The Tribunal - Chapter 3 - Arbitration of Intellectual Property Disputes in the United States
Thomas D. Halket is an attorney practicing in New York. He divides his time between his corporate and commercial technology law practice, his arbitration and mediation work both as counsel and neutral and law school teaching. He is a Partner at Halket Weitz LLP and an Adjunct Professor of Law at the Fordham University School of Law where he teaches courses on International Arbitration, on Licensing and Intellectual Property Transactions, on Commercial Technology and on Entrepreneurship Law. Prior to forming Halket Weitz, he was the Partner in charge of the Commercial Technology Practice in the New York Office of Bingham McCutchen LLP.
A Chartered Arbitrator, Fellow of the Chartered Institute of Arbitrators and Fellow of the College of Commercial Arbitrators, Mr. Halket has been an arbitrator and mediator for over 30 years. He is a member of arbitral panels around the world, including those of the American Arbitration Association, the Chartered Institute of Arbitrators, the Vienna International Arbitral Centre, the Kuala Lumpur Regional Centre for Arbitration, the Hong Kong International Arbitration Centre and the World Intellectual Property Organization. He has served as an arbitrator for the International Chamber of Commerce and is a member of the London Court of International Arbitration. He is a Liveryman of the Worshipful Company of Arbitrators in London, a member of the USCIB Arbitration Committee and member of the International Arbitration Club of New York.

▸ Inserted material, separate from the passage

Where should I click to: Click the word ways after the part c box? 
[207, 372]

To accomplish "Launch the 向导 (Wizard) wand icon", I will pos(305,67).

He is the Deputy President of the Chartered Institute of Arbitrators, the Chair of its New York Branch and has been elected to serve as the Chartered Institute’s 2019 President. He was the Chairman of the Technology Advisory Committee of the American Arbitration Association and is a member of the Scottish Arbitration Centre’s Arbitral Appointments Committee. Other positions he has held include Chairman of the Section of Science and Technology of the American Bar Association, Chairman of the Subcommittee on Software and the Uniform Commercial Code of the Association of the Bar of the City of New York and member of the Task Force on IT in Arbitration of the ICC Commission on Arbitration. He acts as an Arbitrator Judge at the Willem C. Vis International Commercial Arbitration Moot Competition.
Mr. Halket is a frequent speaker and writer on topics ranging from alternative dispute resolution to intellectual property and venture capital funded and other early stage companies. He was the editor and contributor to ARBITRATION OF INTERNATIONAL INTELLECTUAL PROPERTY DISPUTES (Thomas D. Halket ed., Juris Publishing, 2012).
Mr. Halket holds a law degree from the Columbia University School of Law and bachelor’s and master’s degrees in physics from the Massachusetts Institute of Technology.
Originally from Arbitration of Intellectual Property Disputes in the United States
I. Introduction
There should be no disagreement that the arbitral tribunal is the key component of an arbitration. A good tribunal can maximize the likelihood that arbitration will be conducted fairly and expeditiously and minimize the likelihood that the award will be subject to being set aside. The constitution of the arbitral tribunal should therefore be of significant concern to the parties.
There are, for the most part, common themes under United States federal and state lex arbitri for issues relating to tribunal composition, but there are some differences state to state or depending on the arbitral rules in question. Nevertheless, it is possible to frame generally the questions the parties to an IP dispute need to address, namely (i) what factors may, should or must the parties take into account in the constitution of the tribunal and (ii) how the parties can choose the tribunal. The first of these questions essentially goes to the qualifications the parties can impose, or those imposed by operation of law or arbitral rule, on the make-up of the tribunal. The second question relates to the methods by which the individual arbitrator or arbitrators may be chosen.
There are no provisions of arbitral law in the United States or the arbitral rules commonly encountered in the United States that specifically in haec verba treat IP disputes differently from other commercial disputes with respect to either of these two questions, but, in some situations, there are special considerations of importance to an IP dispute. For example, the default provision on the size of tribunal can depend on the arbitral law or rules applicable to the arbitration. Since IP disputes tend to be more complicated than similarly sized commercial disputes, there is good reason to require a three-member tribunal in an IP arbitration even if a similarly sized general commercial dispute would only justify one arbitrator.